CALCIO: GLI STADI VUOTI E UNA STAGIONE TRISTE
O tutti o nessuno
Volge al termine una stagione fatta di tanta solitudine: anche di chi ha vinto...
Pubblicato il 16.05.2021 09:08
di Giorgio Genetelli
Guardo la strada dal primo piano dello stadio e mi commuovo. Troppa solitudine in questo anno, troppa eco nello stadio, troppi spettri. Li vedo là sotto, i tifosi gialloneri, che accolgono il bus della squadra e ne festeggiano il titolo: Hoppybé Hoppybé. Come il semplice Ambrì Ambrì, solo che la Valascia è morta in solitudine, senza tutti al funerale e senza canti e domani chissà. Il Wankdorf è invece vivo e vegeto, ma denudato e muto e il suo corpaccione è un’inquietudine.

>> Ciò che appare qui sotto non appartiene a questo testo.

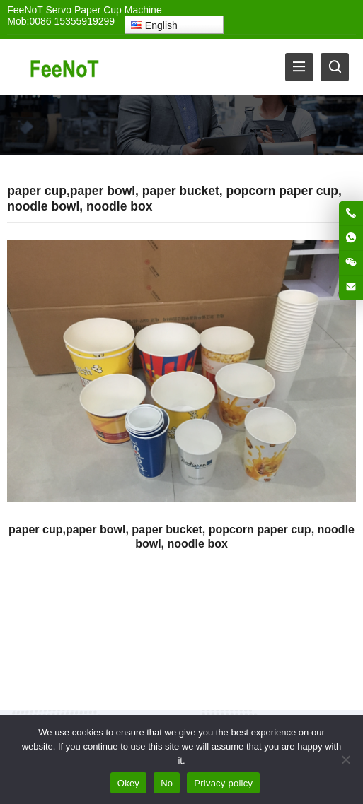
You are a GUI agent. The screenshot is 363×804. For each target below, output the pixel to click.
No (167, 783)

Allora sì, quel migliaio di fans là fuori, che vedo attraverso una specie di rete da pollaio alla Blues Brothers, è la fiamma che brucia dentro i cuori appassiti che aspettano di rifiorire. E penso, e dico forse un’ovvietà, che lo sport senza gli spettatori in carne e ossa non ha più senso. Si tratta solo di un portare avanti per inerzia, con gli atleti playmobil a molla che fanno e disfano per abitudine, come in un rapporto troppo vecchio per fermarsi, ma ancora in attesa di giovane passione. Sto parlando come un oratore anni Sessanta, lo so, è pesante. Ma anche per me, mi scuserete, che ho girato per lavoro dentro tutti gli stadi desolati, ebbene anche per me è stata dura, una navigazione solitaria parlando a un mondo certamente ipotizzato ma forse inesistente.
Eppure l’abbiamo tirata avanti tutti questa rivoluzionaria idea dello sport, questa fede planetaria nel divertimento e nel gioco. Anche i giovani fans dello Young Boys che si scatenano in strada tentando di abbracciare il bus della loro squadra, mascherinati o meno, frenetici e impudici. Sanno che forse manca poco e dunque lo dico, lo diciamo: basta basta basta! Allo stadio o ci tornano tutti o non ci torna nessuno, idioti e poeti compresi. Non si può essere felici da soli, lo dice anche Bielsa.